"Oh, I don't know that it will do to say there are no witches," replied Joseph Putnam gravely. "It seems to me we must give up the Bible if we say that. For the Old Testament expressly commands that we must not suffer a witch to live; and it would be absurd to give such a command if there were no such persons as witches."
"I suppose it must be so," admitted Dulcibel, with a deep sigh.
"And then again in the New Testament we have continual references to persons possessed with devils, and others who had familiar spirits, and if such persons existed then, why not now?"
"Oh, of course, it is so," again admitted Dulcibel with even a deeper sigh than before.
But even in that day, outside of the Puritan and other religious bodies, there were unbelievers; and Ellis Raymond had allowed himself to smile once or twice, unperceived by the others, during their conversation. Thus we read in the life of that eminent jurist, the Honorable Francis North, who presided at a trial for witchcraft about ten years before the period of which we are writing, that he looked upon the whole thing as a vulgar delusion, though he said it was necessary to be very careful to conceal such opinions from the juries of the time, or else they would set down the judges at once as irreligious persons, and bring in the prisoners guilty.
"I am not so certain of it," said Ellis Raymond.

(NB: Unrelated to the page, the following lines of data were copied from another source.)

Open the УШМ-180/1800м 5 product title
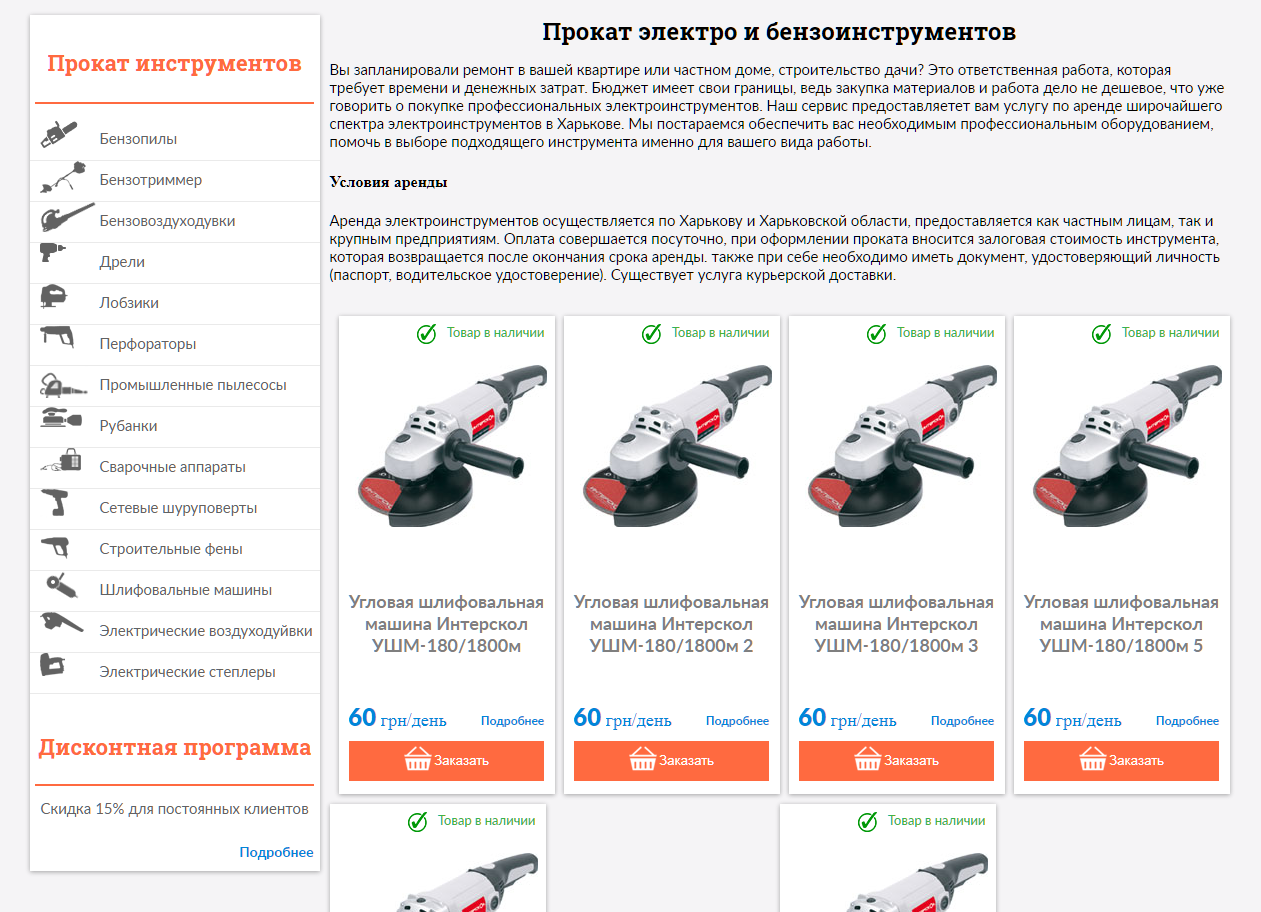The height and width of the screenshot is (912, 1261). click(x=1121, y=624)
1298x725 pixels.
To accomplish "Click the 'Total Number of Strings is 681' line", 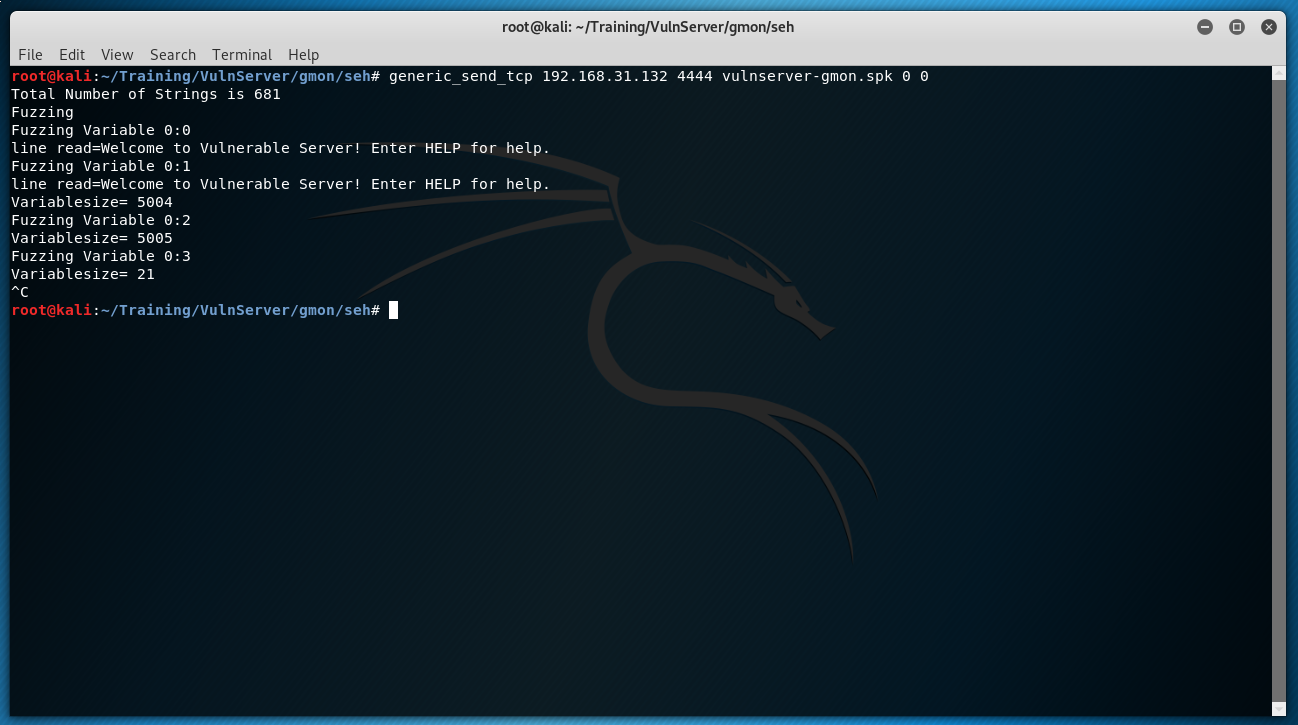I will point(146,94).
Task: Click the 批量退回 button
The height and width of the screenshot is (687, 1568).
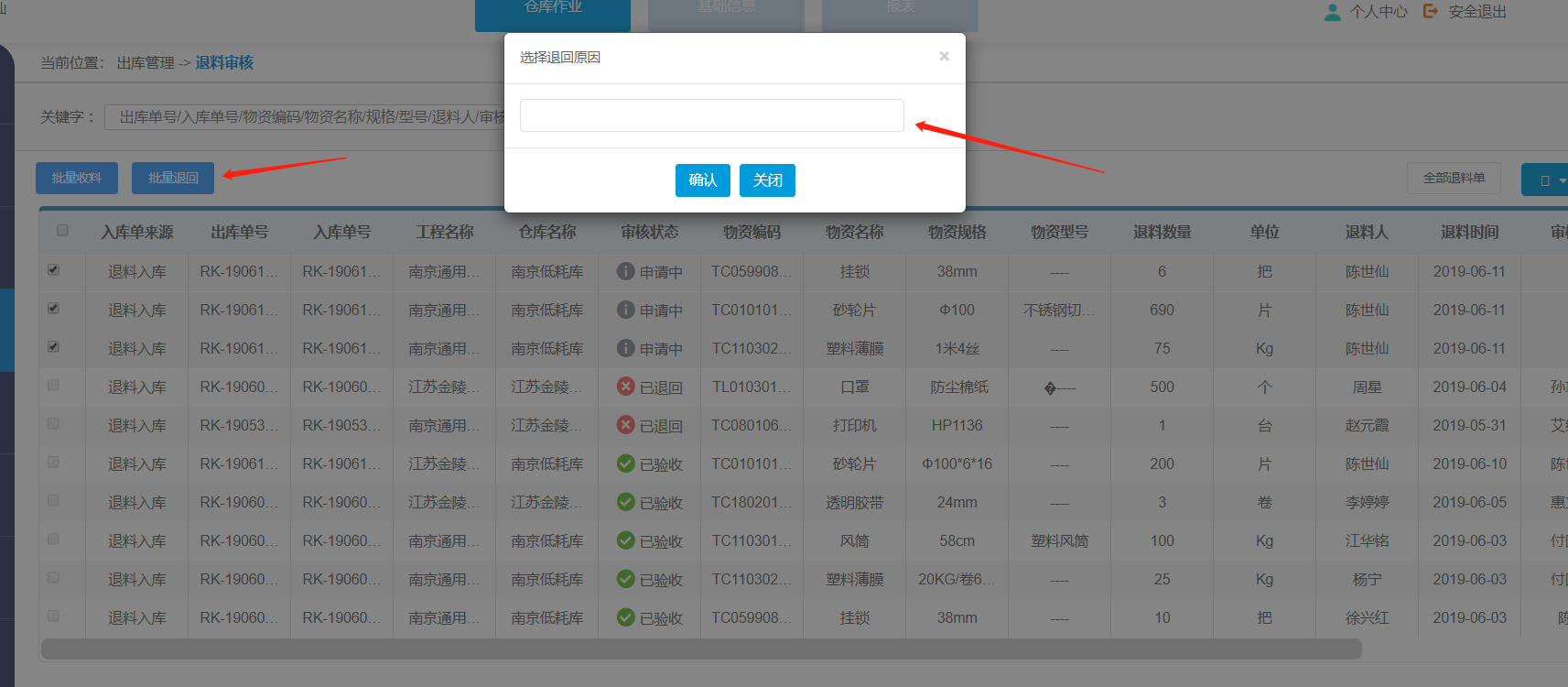Action: [x=173, y=178]
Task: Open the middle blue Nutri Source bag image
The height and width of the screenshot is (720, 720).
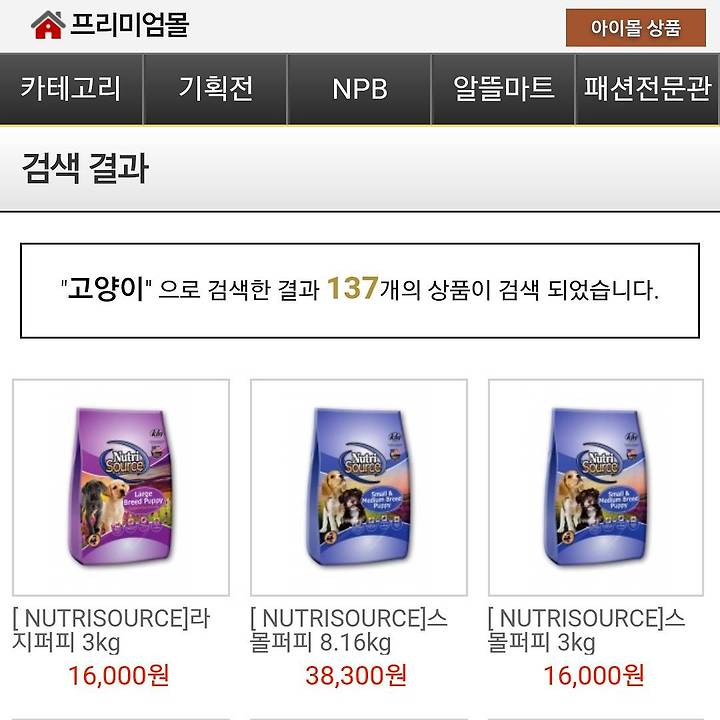Action: point(359,487)

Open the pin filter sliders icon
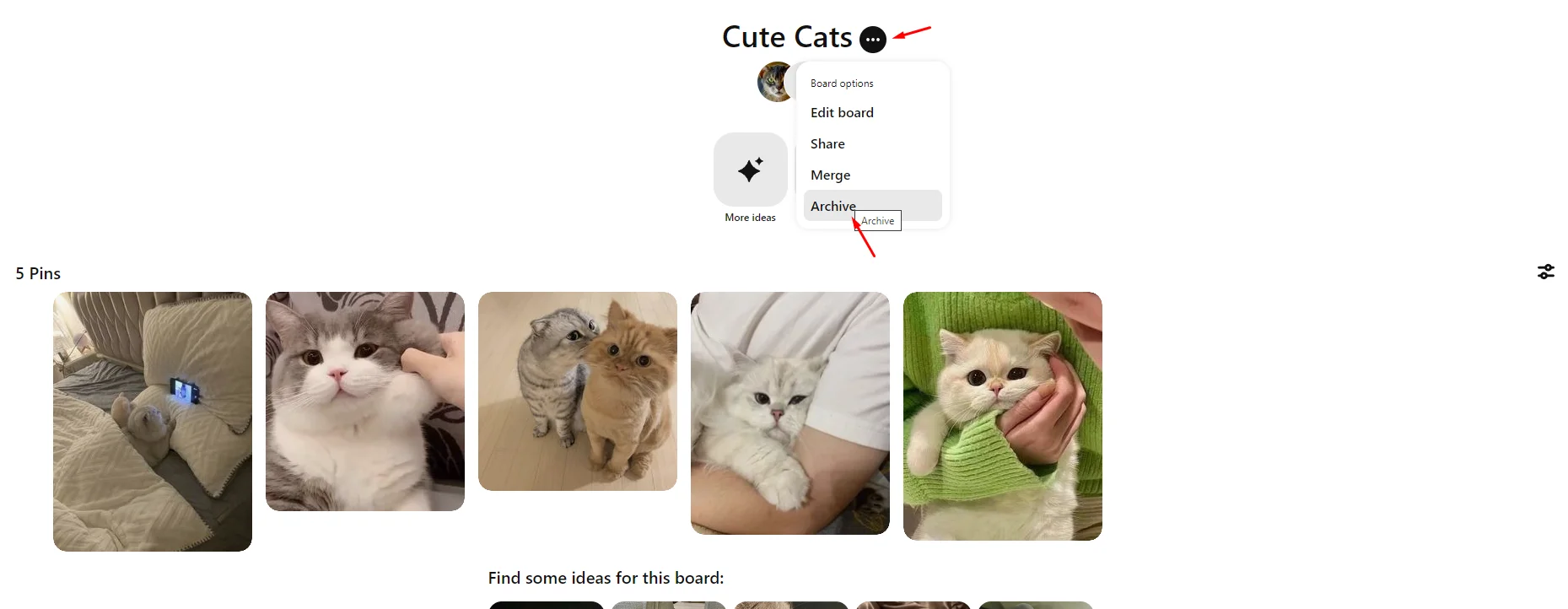coord(1545,272)
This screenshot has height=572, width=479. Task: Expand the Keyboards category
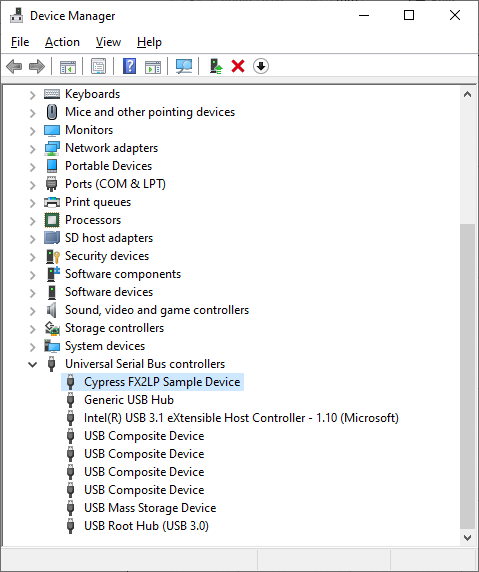[x=32, y=95]
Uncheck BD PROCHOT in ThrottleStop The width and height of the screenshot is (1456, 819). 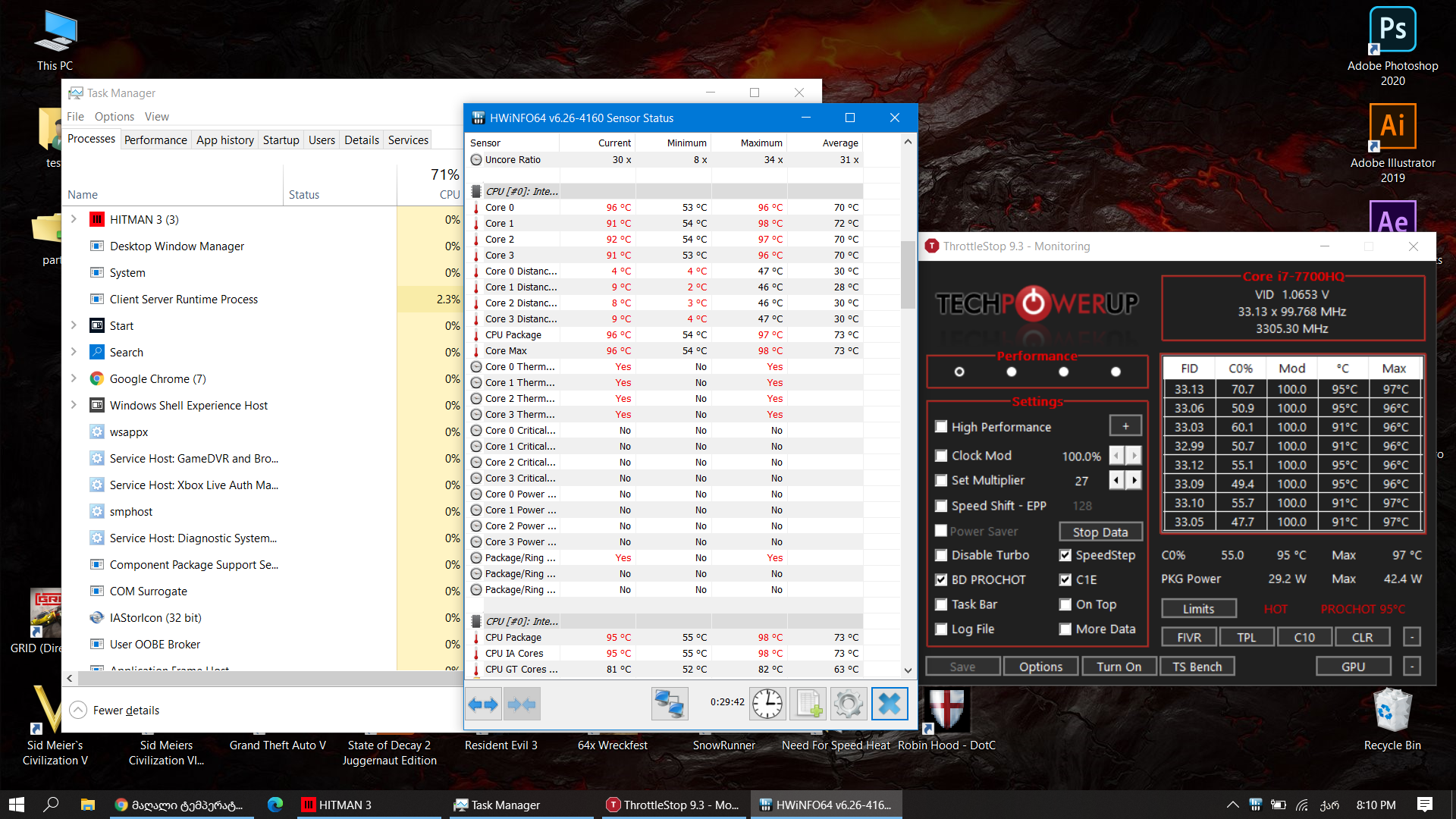point(941,580)
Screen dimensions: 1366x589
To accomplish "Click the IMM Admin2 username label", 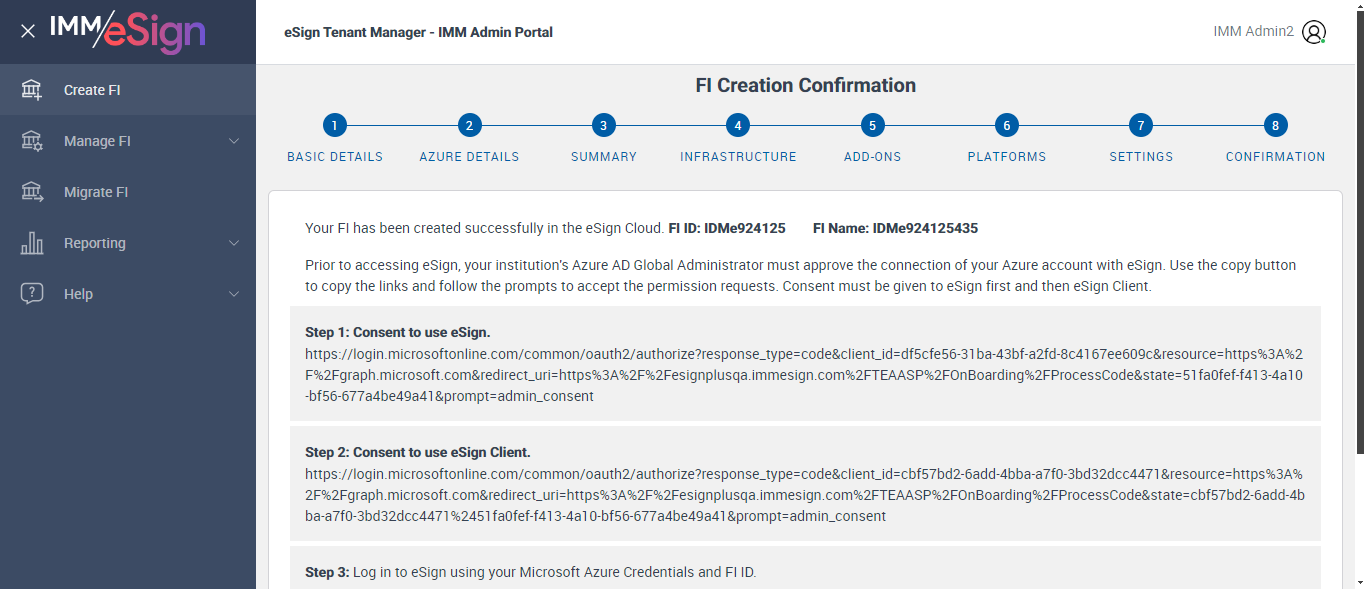I will pyautogui.click(x=1253, y=32).
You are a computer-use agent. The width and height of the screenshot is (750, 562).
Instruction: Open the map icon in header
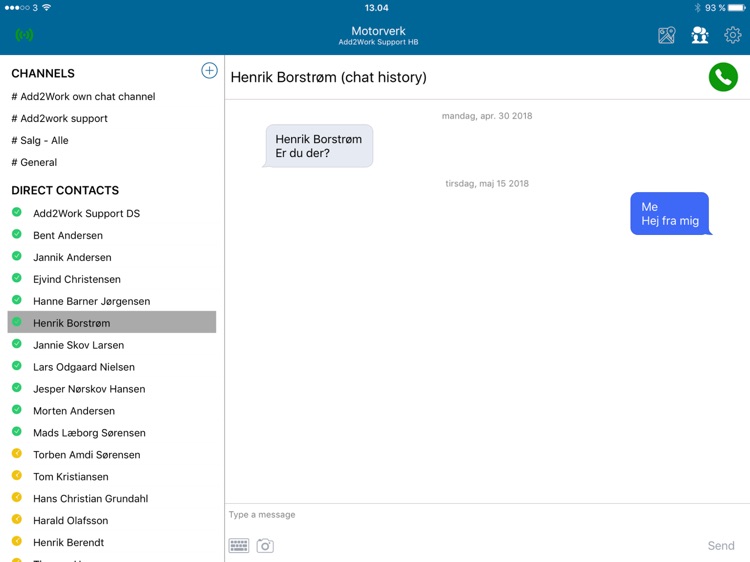point(667,36)
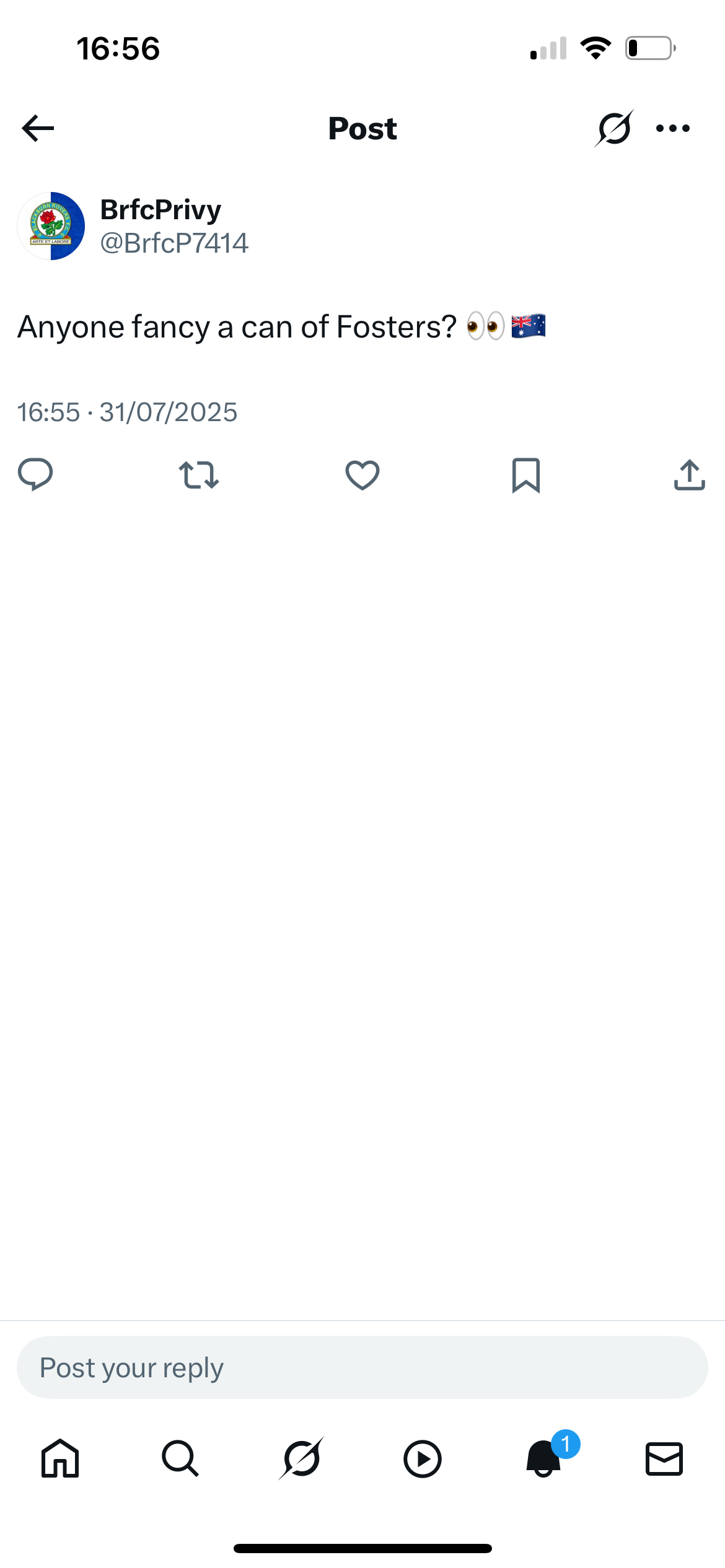The width and height of the screenshot is (725, 1568).
Task: Like the post with heart icon
Action: pos(362,475)
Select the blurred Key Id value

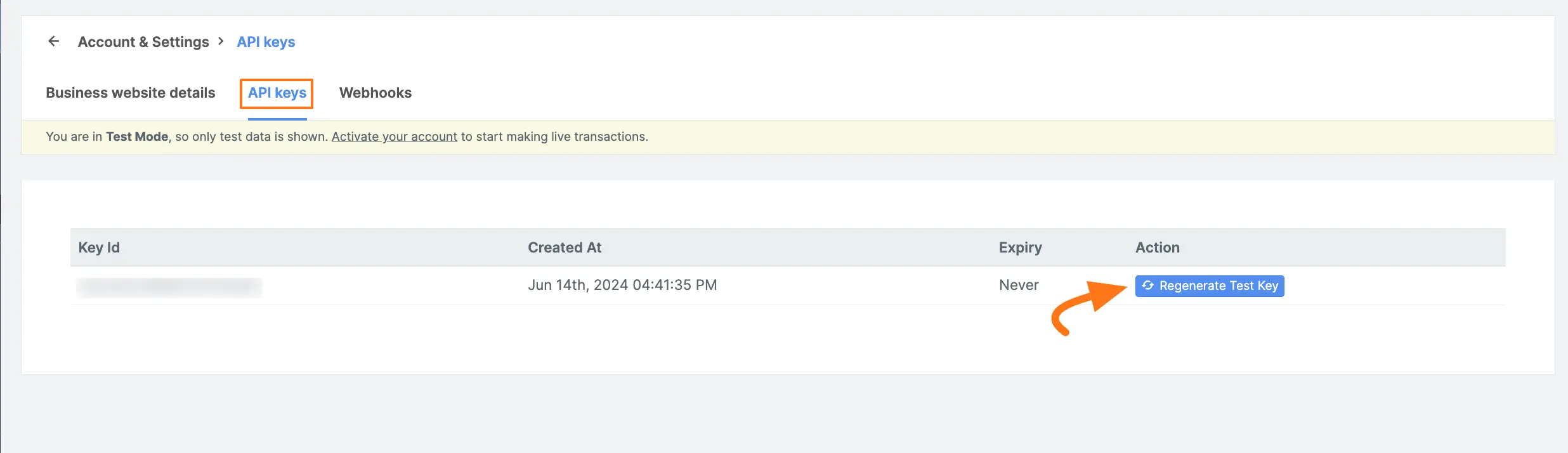coord(169,287)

"How! What do you mean, Master Raymond?" exclaimed Joseph Putnam; like all his family, he was orthodox to the bone in his opinions.
"My idea is that in the old times they supposed all distracted and insane people—especially the violent ones, the maniacs—to be possessed with devils."
"Do you think so?" queried Dulcibel in a glad voice, a light seeming to break in upon her.
"Well, I take it for granted that there were plenty of insane people in the old times as there are now; and yet I see no mention of them as such, in either the Old or the New Testament."